[Stored items]
***
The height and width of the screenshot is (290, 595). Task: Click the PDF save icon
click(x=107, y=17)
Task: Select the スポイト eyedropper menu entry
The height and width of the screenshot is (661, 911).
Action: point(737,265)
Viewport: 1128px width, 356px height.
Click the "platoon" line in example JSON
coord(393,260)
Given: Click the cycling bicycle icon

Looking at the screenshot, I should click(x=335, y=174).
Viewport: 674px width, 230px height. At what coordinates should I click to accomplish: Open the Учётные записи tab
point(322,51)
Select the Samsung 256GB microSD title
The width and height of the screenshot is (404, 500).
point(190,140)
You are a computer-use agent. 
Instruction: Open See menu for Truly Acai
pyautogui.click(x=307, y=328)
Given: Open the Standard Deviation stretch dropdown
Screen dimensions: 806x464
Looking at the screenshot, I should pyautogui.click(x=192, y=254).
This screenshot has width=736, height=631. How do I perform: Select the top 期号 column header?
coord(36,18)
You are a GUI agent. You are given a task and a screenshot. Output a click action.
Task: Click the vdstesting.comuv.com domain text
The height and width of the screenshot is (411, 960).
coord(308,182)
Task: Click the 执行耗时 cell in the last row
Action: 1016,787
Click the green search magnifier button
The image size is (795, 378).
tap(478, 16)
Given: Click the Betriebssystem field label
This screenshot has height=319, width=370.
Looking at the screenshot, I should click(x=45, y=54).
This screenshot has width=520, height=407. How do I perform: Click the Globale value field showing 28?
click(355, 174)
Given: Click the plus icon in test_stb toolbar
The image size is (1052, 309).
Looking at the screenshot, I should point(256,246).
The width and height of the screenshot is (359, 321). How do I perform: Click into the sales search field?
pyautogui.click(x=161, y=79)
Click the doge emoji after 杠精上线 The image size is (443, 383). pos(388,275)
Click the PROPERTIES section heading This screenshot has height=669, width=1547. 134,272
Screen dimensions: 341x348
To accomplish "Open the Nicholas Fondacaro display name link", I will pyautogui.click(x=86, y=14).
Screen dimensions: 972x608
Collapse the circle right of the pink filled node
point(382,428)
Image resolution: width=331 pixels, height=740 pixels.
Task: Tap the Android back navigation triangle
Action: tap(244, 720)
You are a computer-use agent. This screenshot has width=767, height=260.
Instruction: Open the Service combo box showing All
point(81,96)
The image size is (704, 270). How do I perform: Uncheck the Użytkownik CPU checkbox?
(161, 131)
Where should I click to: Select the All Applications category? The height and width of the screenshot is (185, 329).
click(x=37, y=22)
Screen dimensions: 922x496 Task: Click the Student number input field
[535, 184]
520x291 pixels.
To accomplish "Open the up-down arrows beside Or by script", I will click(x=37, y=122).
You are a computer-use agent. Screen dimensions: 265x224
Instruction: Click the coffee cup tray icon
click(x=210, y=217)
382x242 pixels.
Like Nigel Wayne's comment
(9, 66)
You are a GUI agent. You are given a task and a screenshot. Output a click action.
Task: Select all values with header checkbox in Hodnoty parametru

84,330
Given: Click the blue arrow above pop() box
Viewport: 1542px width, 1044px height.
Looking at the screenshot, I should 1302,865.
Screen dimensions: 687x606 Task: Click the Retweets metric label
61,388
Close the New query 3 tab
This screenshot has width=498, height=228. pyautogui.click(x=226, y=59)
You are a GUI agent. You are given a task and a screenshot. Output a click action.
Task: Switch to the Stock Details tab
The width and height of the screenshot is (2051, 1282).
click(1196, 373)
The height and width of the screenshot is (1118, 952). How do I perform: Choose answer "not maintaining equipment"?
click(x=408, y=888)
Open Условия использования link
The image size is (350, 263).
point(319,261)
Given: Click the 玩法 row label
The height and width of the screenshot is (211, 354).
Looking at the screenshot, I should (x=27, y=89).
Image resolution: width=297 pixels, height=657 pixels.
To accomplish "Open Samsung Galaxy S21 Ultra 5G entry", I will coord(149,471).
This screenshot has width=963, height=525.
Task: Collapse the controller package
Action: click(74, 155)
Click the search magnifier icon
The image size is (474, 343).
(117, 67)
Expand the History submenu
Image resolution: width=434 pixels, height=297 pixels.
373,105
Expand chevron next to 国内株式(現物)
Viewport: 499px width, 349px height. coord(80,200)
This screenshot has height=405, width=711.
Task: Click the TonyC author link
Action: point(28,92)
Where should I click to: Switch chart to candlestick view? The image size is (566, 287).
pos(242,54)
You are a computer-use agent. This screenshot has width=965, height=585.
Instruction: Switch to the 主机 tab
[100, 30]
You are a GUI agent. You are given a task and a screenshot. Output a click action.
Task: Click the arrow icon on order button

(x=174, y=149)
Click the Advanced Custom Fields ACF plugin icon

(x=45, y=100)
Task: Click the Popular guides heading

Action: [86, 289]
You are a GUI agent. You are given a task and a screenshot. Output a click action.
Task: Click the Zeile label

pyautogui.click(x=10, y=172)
***
§ **WORK REQUIRED**
Every line of data must be returned unchanged.

§ **FINISHED EXERCISE**
The height and width of the screenshot is (290, 595). Task: Click the PDF save icon
click(x=107, y=17)
Task: Select the スポイト eyedropper menu entry
The height and width of the screenshot is (661, 911).
Action: point(737,265)
Viewport: 1128px width, 356px height.
Click the "platoon" line in example JSON
coord(393,260)
Given: Click the cycling bicycle icon

Looking at the screenshot, I should click(x=335, y=174).
Viewport: 674px width, 230px height. At what coordinates should I click to accomplish: Open the Учётные записи tab
point(322,51)
Select the Samsung 256GB microSD title
The width and height of the screenshot is (404, 500).
point(190,140)
You are a computer-use agent. 
Instruction: Open See menu for Truly Acai
pyautogui.click(x=307, y=328)
Given: Open the Standard Deviation stretch dropdown
Screen dimensions: 806x464
Looking at the screenshot, I should pyautogui.click(x=192, y=254).
This screenshot has width=736, height=631. How do I perform: Select the top 期号 column header?
coord(36,18)
You are a GUI agent. You are given a task and a screenshot. Output a click action.
Task: Click the vdstesting.comuv.com domain text
The height and width of the screenshot is (411, 960).
coord(308,182)
Task: Click the 执行耗时 cell in the last row
Action: 1016,787
Click the green search magnifier button
The image size is (795, 378).
tap(478, 16)
Given: Click the Betriebssystem field label
This screenshot has height=319, width=370.
Looking at the screenshot, I should click(x=45, y=54).
This screenshot has width=520, height=407. How do I perform: Click the Globale value field showing 28?
click(355, 174)
Given: Click the plus icon in test_stb toolbar
The image size is (1052, 309).
Looking at the screenshot, I should point(256,246).
The width and height of the screenshot is (359, 321). How do I perform: Click into the sales search field?
pyautogui.click(x=161, y=79)
Click the doge emoji after 杠精上线 The image size is (443, 383). pos(388,275)
Click the PROPERTIES section heading This screenshot has height=669, width=1547. 134,272
Screen dimensions: 341x348
To accomplish "Open the Nicholas Fondacaro display name link", I will pyautogui.click(x=86, y=14).
Screen dimensions: 972x608
Collapse the circle right of the pink filled node
point(382,428)
Image resolution: width=331 pixels, height=740 pixels.
Task: Tap the Android back navigation triangle
Action: tap(244, 720)
You are a computer-use agent. This screenshot has width=767, height=260.
Instruction: Open the Service combo box showing All
point(81,96)
The image size is (704, 270). How do I perform: Uncheck the Użytkownik CPU checkbox?
(161, 131)
Where should I click to: Select the All Applications category? The height and width of the screenshot is (185, 329).
click(x=37, y=22)
Screen dimensions: 922x496 Task: Click the Student number input field
[535, 184]
520x291 pixels.
To accomplish "Open the up-down arrows beside Or by script", I will click(x=37, y=122).
You are a computer-use agent. Screen dimensions: 265x224
Instruction: Click the coffee cup tray icon
click(x=210, y=217)
382x242 pixels.
Like Nigel Wayne's comment
(9, 66)
You are a GUI agent. You are given a task and a screenshot. Output a click action.
Task: Select all values with header checkbox in Hodnoty parametru

84,330
Given: Click the blue arrow above pop() box
Viewport: 1542px width, 1044px height.
Looking at the screenshot, I should 1302,865.
Screen dimensions: 687x606 Task: Click the Retweets metric label
61,388
Close the New query 3 tab
This screenshot has width=498, height=228. pyautogui.click(x=226, y=59)
You are a GUI agent. You are given a task and a screenshot. Output a click action.
Task: Switch to the Stock Details tab
The width and height of the screenshot is (2051, 1282).
click(1196, 373)
The height and width of the screenshot is (1118, 952). How do I perform: Choose answer "not maintaining equipment"?
click(x=408, y=888)
Open Условия использования link
The image size is (350, 263).
point(319,261)
Given: Click the 玩法 row label
The height and width of the screenshot is (211, 354).
Looking at the screenshot, I should (x=27, y=89).
Image resolution: width=297 pixels, height=657 pixels.
To accomplish "Open Samsung Galaxy S21 Ultra 5G entry", I will coord(149,471).
This screenshot has width=963, height=525.
Task: Collapse the controller package
Action: click(74, 155)
Click the search magnifier icon
The image size is (474, 343).
(117, 67)
Expand the History submenu
Image resolution: width=434 pixels, height=297 pixels.
373,105
Expand chevron next to 国内株式(現物)
Viewport: 499px width, 349px height. coord(80,200)
This screenshot has height=405, width=711.
Task: Click the TonyC author link
Action: point(28,92)
Where should I click to: Switch chart to candlestick view? The image size is (566, 287).
pos(242,54)
You are a computer-use agent. This screenshot has width=965, height=585.
Instruction: Switch to the 主机 tab
[100, 30]
You are a GUI agent. You are given a task and a screenshot. Output a click action.
Task: Click the arrow icon on order button

(x=174, y=149)
Click the Advanced Custom Fields ACF plugin icon

(x=45, y=100)
Task: Click the Popular guides heading

Action: [86, 289]
You are a GUI agent. You are given a task and a screenshot. Output a click action.
Task: Click the Zeile label

pyautogui.click(x=10, y=172)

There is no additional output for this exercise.